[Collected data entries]
Start of Block

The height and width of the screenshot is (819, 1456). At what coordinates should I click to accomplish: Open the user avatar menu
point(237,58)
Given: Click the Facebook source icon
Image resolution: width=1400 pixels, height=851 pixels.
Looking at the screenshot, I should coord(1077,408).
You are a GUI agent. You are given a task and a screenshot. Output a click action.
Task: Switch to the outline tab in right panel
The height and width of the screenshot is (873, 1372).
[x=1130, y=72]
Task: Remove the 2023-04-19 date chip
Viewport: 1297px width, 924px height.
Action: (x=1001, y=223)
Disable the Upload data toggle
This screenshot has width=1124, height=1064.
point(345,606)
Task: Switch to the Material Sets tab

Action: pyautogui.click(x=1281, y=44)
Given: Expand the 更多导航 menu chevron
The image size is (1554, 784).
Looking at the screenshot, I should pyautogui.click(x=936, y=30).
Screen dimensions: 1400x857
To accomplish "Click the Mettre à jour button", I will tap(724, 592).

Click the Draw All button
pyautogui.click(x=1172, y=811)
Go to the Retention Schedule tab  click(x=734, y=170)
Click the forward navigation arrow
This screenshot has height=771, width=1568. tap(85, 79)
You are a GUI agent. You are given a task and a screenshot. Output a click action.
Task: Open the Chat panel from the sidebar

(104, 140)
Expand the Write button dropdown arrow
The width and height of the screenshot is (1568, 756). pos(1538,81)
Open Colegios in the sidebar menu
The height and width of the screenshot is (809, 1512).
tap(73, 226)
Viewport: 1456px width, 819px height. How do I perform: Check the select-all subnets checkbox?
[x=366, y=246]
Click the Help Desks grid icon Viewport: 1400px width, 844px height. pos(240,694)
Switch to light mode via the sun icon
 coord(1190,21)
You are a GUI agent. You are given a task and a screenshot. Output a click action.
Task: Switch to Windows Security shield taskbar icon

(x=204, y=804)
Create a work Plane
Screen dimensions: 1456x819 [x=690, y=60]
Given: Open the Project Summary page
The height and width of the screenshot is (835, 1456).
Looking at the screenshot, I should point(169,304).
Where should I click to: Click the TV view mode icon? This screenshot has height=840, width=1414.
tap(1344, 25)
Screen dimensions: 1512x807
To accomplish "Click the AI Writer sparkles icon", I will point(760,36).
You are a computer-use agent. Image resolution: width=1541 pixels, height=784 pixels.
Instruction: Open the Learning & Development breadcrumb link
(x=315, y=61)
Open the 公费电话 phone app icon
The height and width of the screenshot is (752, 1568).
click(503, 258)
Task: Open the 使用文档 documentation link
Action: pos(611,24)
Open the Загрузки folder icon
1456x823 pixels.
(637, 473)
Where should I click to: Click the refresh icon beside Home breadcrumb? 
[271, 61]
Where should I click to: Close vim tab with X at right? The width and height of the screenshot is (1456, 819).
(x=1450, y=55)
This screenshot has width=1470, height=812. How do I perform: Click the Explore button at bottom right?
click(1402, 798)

End of Block

Take the entries and copy them out exactly.

▶ [Response box]
The height and width of the screenshot is (819, 1456). At what coordinates should I click to accomplish: Open the user avatar menu
point(237,58)
Given: Click the Facebook source icon
Image resolution: width=1400 pixels, height=851 pixels.
Looking at the screenshot, I should coord(1077,408).
You are a GUI agent. You are given a task and a screenshot. Output a click action.
Task: Switch to the outline tab in right panel
The height and width of the screenshot is (873, 1372).
[x=1130, y=72]
Task: Remove the 2023-04-19 date chip
Viewport: 1297px width, 924px height.
Action: (x=1001, y=223)
Disable the Upload data toggle
This screenshot has width=1124, height=1064.
point(345,606)
Task: Switch to the Material Sets tab

Action: pyautogui.click(x=1281, y=44)
Given: Expand the 更多导航 menu chevron
The image size is (1554, 784).
Looking at the screenshot, I should pyautogui.click(x=936, y=30).
Screen dimensions: 1400x857
To accomplish "Click the Mettre à jour button", I will tap(724, 592).

Click the Draw All button
pyautogui.click(x=1172, y=811)
Go to the Retention Schedule tab  click(x=734, y=170)
Click the forward navigation arrow
This screenshot has height=771, width=1568. tap(85, 79)
You are a GUI agent. You are given a task and a screenshot. Output a click action.
Task: Open the Chat panel from the sidebar

(104, 140)
Expand the Write button dropdown arrow
The width and height of the screenshot is (1568, 756). pos(1538,81)
Open Colegios in the sidebar menu
The height and width of the screenshot is (809, 1512).
tap(73, 226)
Viewport: 1456px width, 819px height. How do I perform: Check the select-all subnets checkbox?
[x=366, y=246]
Click the Help Desks grid icon Viewport: 1400px width, 844px height. pos(240,694)
Switch to light mode via the sun icon
 coord(1190,21)
You are a GUI agent. You are given a task and a screenshot. Output a click action.
Task: Switch to Windows Security shield taskbar icon

(x=204, y=804)
Create a work Plane
Screen dimensions: 1456x819 [x=690, y=60]
Given: Open the Project Summary page
The height and width of the screenshot is (835, 1456).
Looking at the screenshot, I should point(169,304).
Where should I click to: Click the TV view mode icon? This screenshot has height=840, width=1414.
tap(1344, 25)
Screen dimensions: 1512x807
To accomplish "Click the AI Writer sparkles icon", I will point(760,36).
You are a computer-use agent. Image resolution: width=1541 pixels, height=784 pixels.
Instruction: Open the Learning & Development breadcrumb link
(x=315, y=61)
Open the 公费电话 phone app icon
The height and width of the screenshot is (752, 1568).
click(503, 258)
Task: Open the 使用文档 documentation link
Action: pos(611,24)
Open the Загрузки folder icon
1456x823 pixels.
(637, 473)
Where should I click to: Click the refresh icon beside Home breadcrumb? 
[271, 61]
Where should I click to: Close vim tab with X at right? The width and height of the screenshot is (1456, 819).
(x=1450, y=55)
This screenshot has width=1470, height=812. How do I perform: Click the Explore button at bottom right?
click(1402, 798)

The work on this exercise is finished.